Why does using the BiLSTM produces worse results than the UniLSTM for text generation?

I created a very simple network and tried to create text like Anna Karenina book (which its text can be downloaded from here from the Gutenberg.org library)
I used normal LSTM and it created text such as :

...
epoch: 59/60 loss: 1.2538
generated text : 
the  ive been a definiteness
of hearing her husband the merchants

the standard of such as its a picture he said smiling to himself with a firstries of anna went to the shade in
alexey alexandrovitch whate

However, when I tried to use the Bidirectional LSTM for it, the loss decreased nearly 10x more but the text generation is aweful! :
This is a sample using bilstm :

...
epoch: 59/60 loss: 0.1313
generated text: 
the  a a atat dededededededededededededededededededededededededededededededed dodododododododododododododododododododododododododododododododododododod downwnen nenenenenenenensns
susususeseseseseststststs

This is my network which as you can see is pretty simple :

class lstm_char(nn.Module):
    def __init__(self, rnn_type='rnn', unique_chars=110, hidden_size=30,
                 num_layers=1, dropout=0.3, bidirection =False, act='tanh'):
        super().__init__()
        
        self.unique_char = unique_chars
        self.int2char = dict(enumerate(self.unique_char))
        self.char2int = {ch:ii for ii,ch in int2char.items()}
        self.input_size = len(unique_chars)
        self.output_size = self.input_size
        self.hidden_size = hidden_size
        self.drp = nn.Dropout(0.3)
        self.rnn_type = rnn_type.lower()

        self.direction = 2 if bidirection else 1

        if rnn_type.lower() == 'rnn':
            self.rnn = nn.RNN(self.input_size,
                            hidden_size,
                            num_layers,
                            batch_first=True,
                            dropout=dropout,
                            bidirectional=bidirection)
        
        elif rnn_type.lower() == 'gru':
            self.rnn = nn.GRU(self.input_size,
                            hidden_size,
                            num_layers,
                            batch_first=True,
                            dropout=dropout,
                            bidirectional=bidirection)
        else:
            self.rnn = nn.LSTM(self.input_size,
                            hidden_size,
                            num_layers,
                            batch_first=True,
                            dropout=dropout,
                            bidirectional=bidirection)
        
        self.fc = nn.Linear(hidden_size*self.direction, self.output_size)
    
    def forward(self, input, hidden_states):
        rnn_outputs, hidden_states = self.rnn(input,hidden_states)
        outputs = rnn_outputs.reshape(-1, self.hidden_size*self.direction)
        outputs = self.drp(outputs)
        outputs = self.fc(outputs)
        return outputs, hidden_states

and this is my training loop :

hidden_size = 512
layers_cnt = 1
bidirection = True
rnn_type = 'lstm'
device = torch.device('cuda' if torch.cuda.is_available()  else 'cpu')

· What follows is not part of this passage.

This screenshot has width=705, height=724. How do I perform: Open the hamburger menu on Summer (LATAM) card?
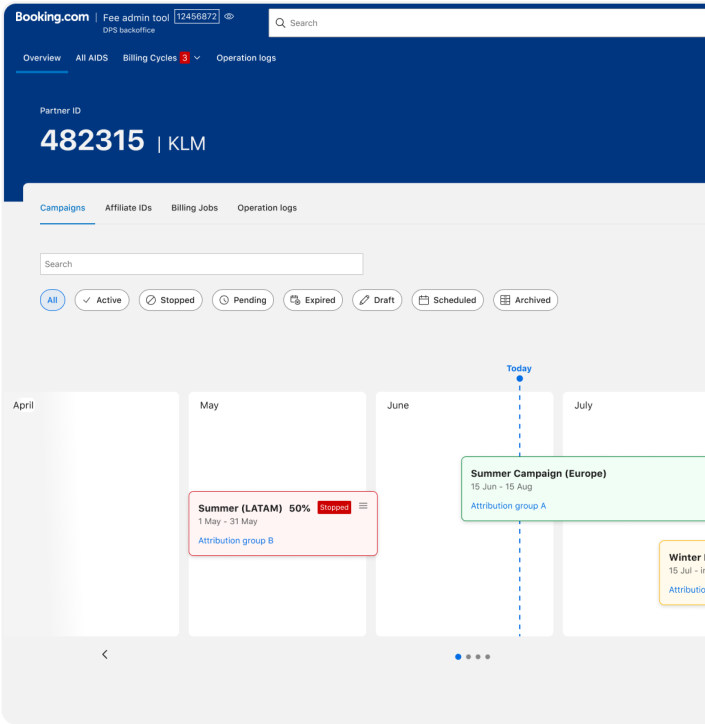coord(363,506)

model = lstm_char(rnn_type=rnn_type,
                  unique_chars=unique_chars, 
                  hidden_size=hidden_size,
                  num_layers=layers_cnt, 
                  bidirection=bidirection)

model = model.to(device)
optimizer = optim.Adam(model.parameters(), lr = 0.01)
criterion = nn.CrossEntropyLoss()

epochs =60
clip = 5.
interval = 1000 
batch_size = 128
label_length = len(unique_chars)
hidden_states = None 

val_ratio = 0.2
val_idx = int(corpus_digitized.size * (1-val_ratio))
train = corpus_digitized[:val_idx]
val = corpus_digitized[val_idx:]
assert train.size + val.size == corpus_digitized.size ,'they must be equal!'

for e in range(epochs):
    for i, (data, label) in enumerate(get_next_batch(train, batch_size,seq_len=seq_len)):

        model.train()
        data = torch.from_numpy(one_hot(data,length=label_length)).to(device)
        label = torch.from_numpy(label).to(device)

        output , hidden_states = model(data, hidden_states)
        if model.rnn_type == 'lstm':
            hidden_states = tuple(h.data for h in hidden_states)
        else:
            hidden_states = hidden_states.data 
        
        # label is the same 
        label = label.view(batch_size*seq_len).long()
        loss = criterion(output, label)
        optimizer.zero_grad()
        loss.backward()
        # note the _, which indicates the inplace operation!
        torch.nn.utils.clip_grad_norm_(model.parameters(),max_norm=5.)
        optimizer.step()
        if i%interval==0:
            print(f'epoch: {e}/{epochs} loss: {loss.item():.4f}')

Is this expect? or am I doing something wrong here?